→ **Dataset entries**
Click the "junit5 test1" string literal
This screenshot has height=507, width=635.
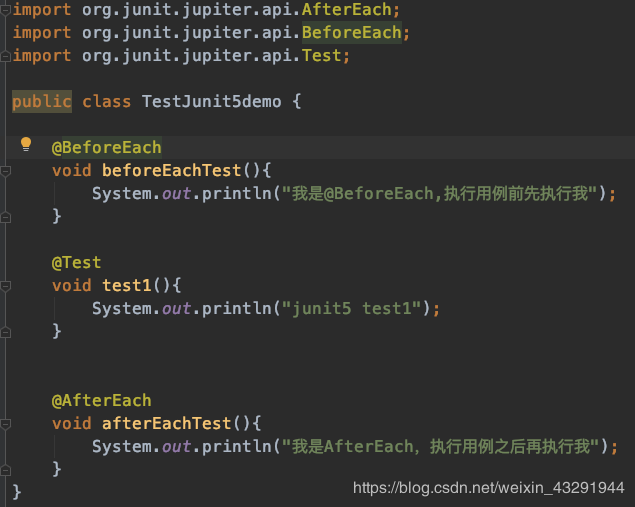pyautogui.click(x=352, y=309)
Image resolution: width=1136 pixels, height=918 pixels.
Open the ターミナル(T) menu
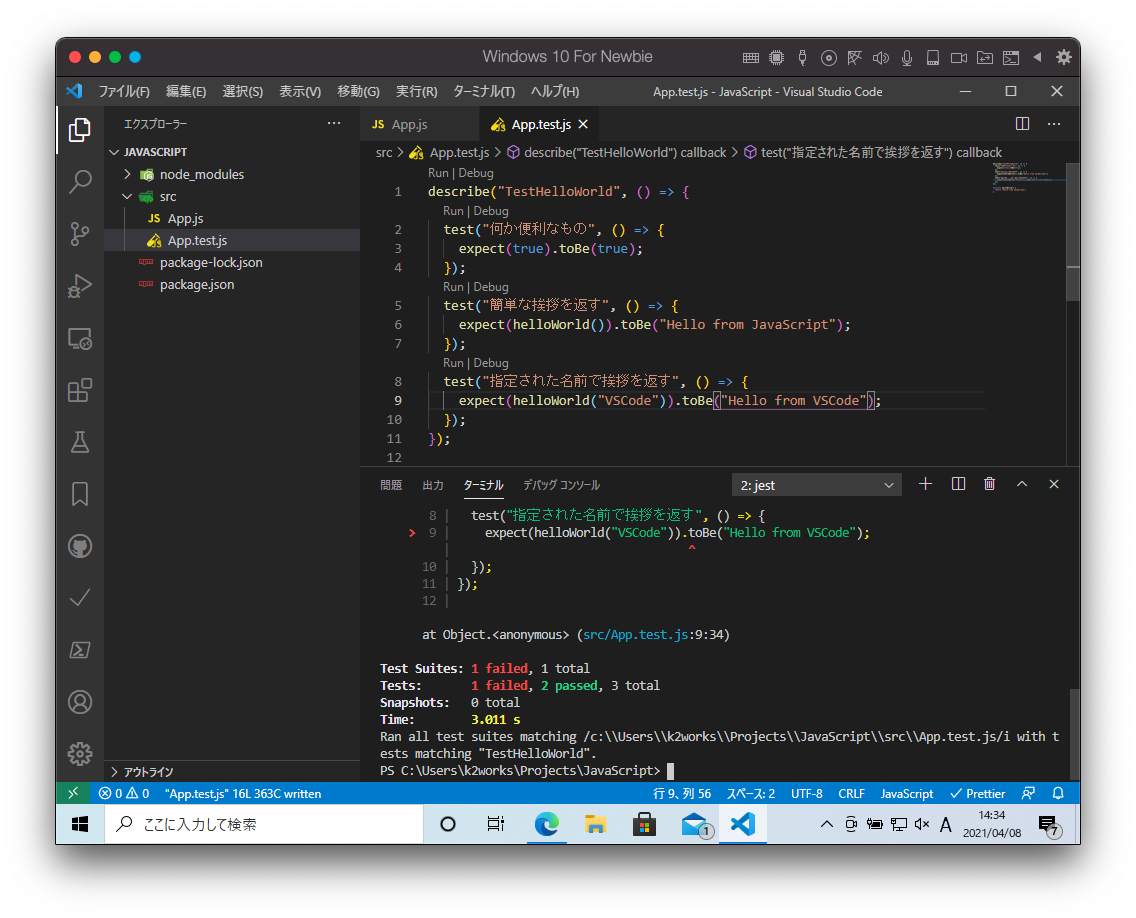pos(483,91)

* * *

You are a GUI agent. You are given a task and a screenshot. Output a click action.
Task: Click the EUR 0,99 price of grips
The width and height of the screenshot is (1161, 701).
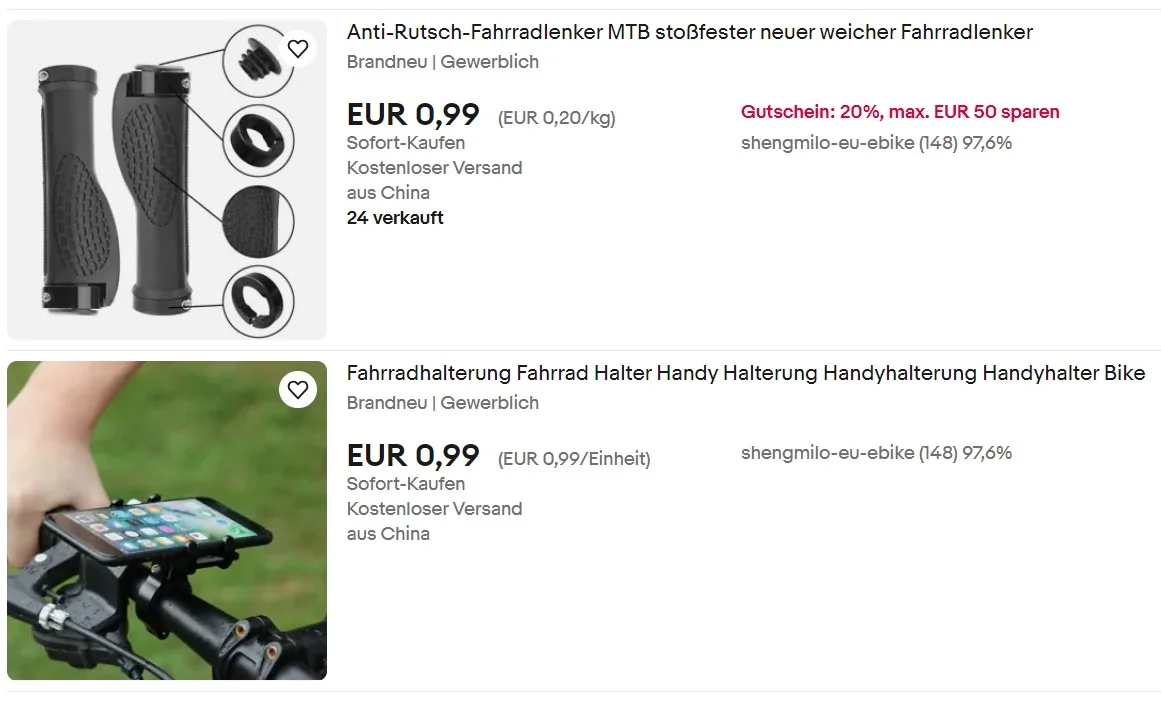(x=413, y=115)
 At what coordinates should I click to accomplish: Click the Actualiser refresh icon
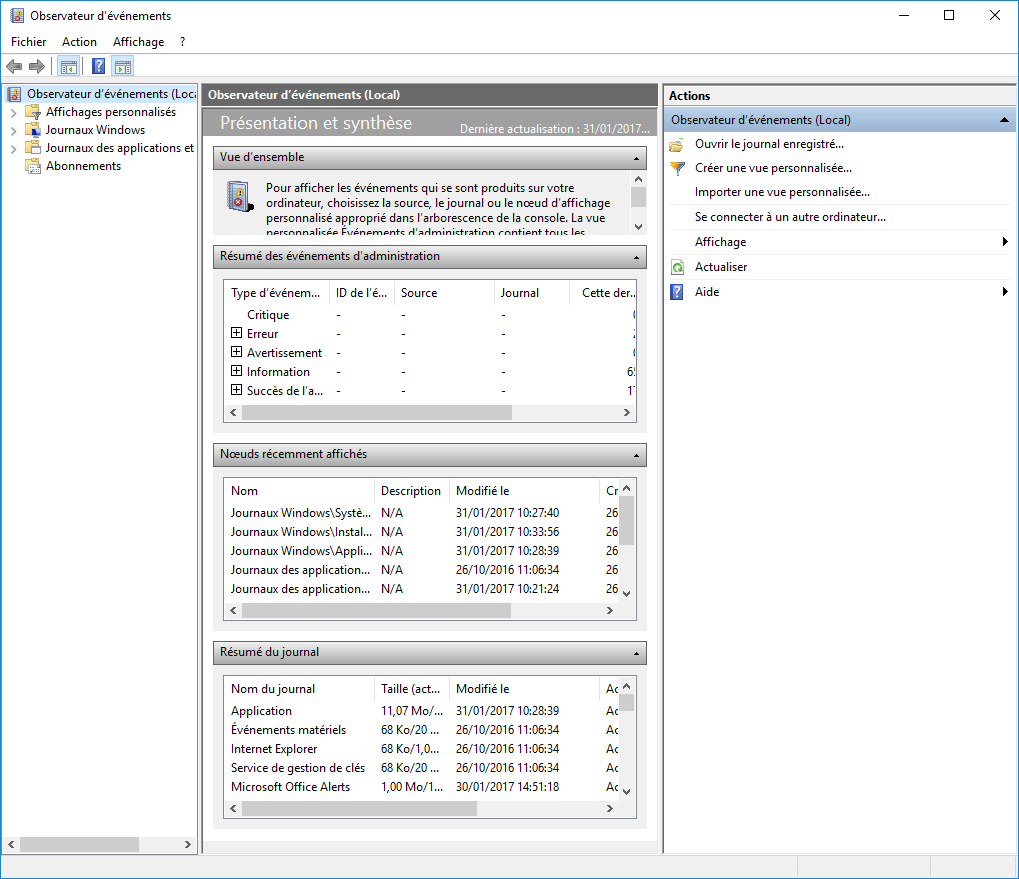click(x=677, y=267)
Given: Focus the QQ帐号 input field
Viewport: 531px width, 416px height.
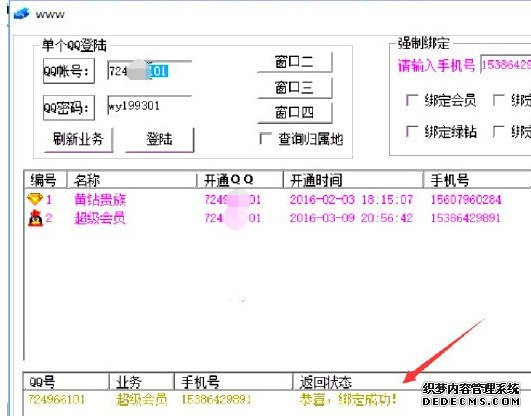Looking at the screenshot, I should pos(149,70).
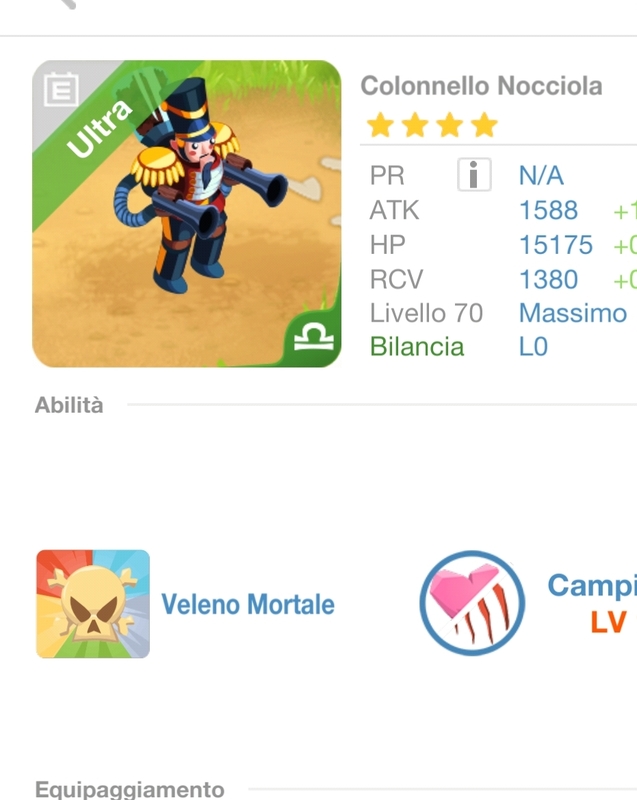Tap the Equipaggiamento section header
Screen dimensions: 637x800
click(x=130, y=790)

→ **Problem to work on**
Among the entries above, copy exactly the stretch from the line holding "Task: Click the EUR 0,99 price of grips" through the line holding "Given: Focus the QQ帐号 input field", leaving out any pictures.

→ **Expected answer**
Task: Click the EUR 0,99 price of grips
The width and height of the screenshot is (1161, 701).
(x=413, y=115)
 At what coordinates should I click to accomplish: Click the Actualiser refresh icon
click(x=677, y=267)
Given: Focus the QQ帐号 input field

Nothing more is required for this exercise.